** Trecho de referência **
□ □ □

Com esse entendimento, a 6ª Turma do Superior Tribunal de Justiça concedeu habeas corpus para anular flagrante obtido por policiais após ingresso forçado em residência, com base exclusivamente em denúncia anônima sobre tráfico de drogas no lugar.

Os agentes relataram ter visto uma arma e drogas quando ainda estavam do lado de fora da casa. Para o colegiado, no entanto, a dinâmica dos fatos leva à conclusão de que só seria possível confirmar a suspeita se os policiais já estivessem dentro do domicílio.

De acordo com os ministros, os autos revelaram que os profissionais não fizeram investigação prévia para averiguar se a denúncia era atual e robusta — o que transformou a descoberta da situação de flagrante em "mero acaso".

Depois de terem recebido a denúncia anônima, os policiais se dirigiram até o ao endereço e abordaram o acusado na saída de sua residência. Foram encontrados com ele quase R$ 3 mil em espécie. 

Durante a abordagem, os agentes afirmaram ter visto, pela porta entreaberta, uma arma de fogo e entorpecentes em cima de uma mesa, o que motivou o ingresso no domicílio, onde disseram ter encontrado também uma balança de precisão e mais dinheiro em espécie.

□ □ □

** Material de origem **
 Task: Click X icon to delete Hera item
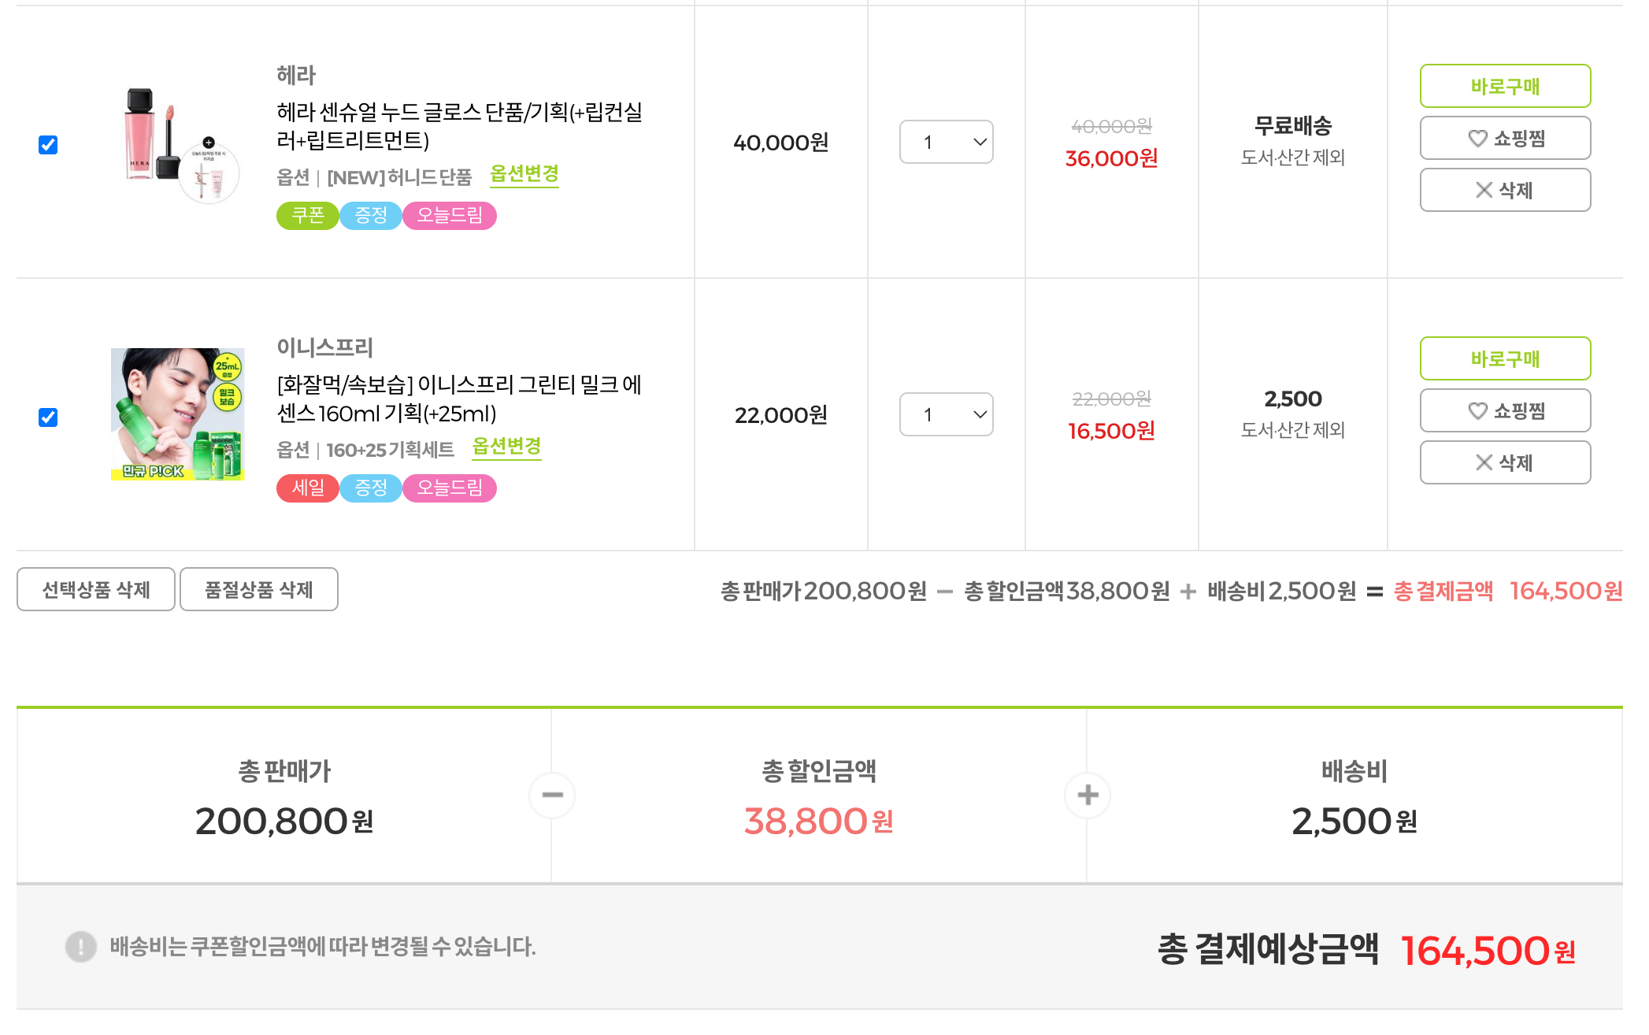pos(1484,190)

□ □ □

** Desafio **
Responda com base no texto sobre o habeas corpus:
1. Qual órgão concedeu o habeas corpus?
2. Que quantia foi encontrada com o acusado quando os policiais o abordaram?
3. Além da arma e das drogas, o que os agentes disseram ter encontrado dentro do domicílio?
O material não tem relação com o texto sobre o habeas corpus.

** Resposta à tarefa **
1. A 6ª Turma do Superior Tribunal de Justiça.
2. Quase R$ 3 mil em espécie.
3. Uma balança de precisão e mais dinheiro em espécie.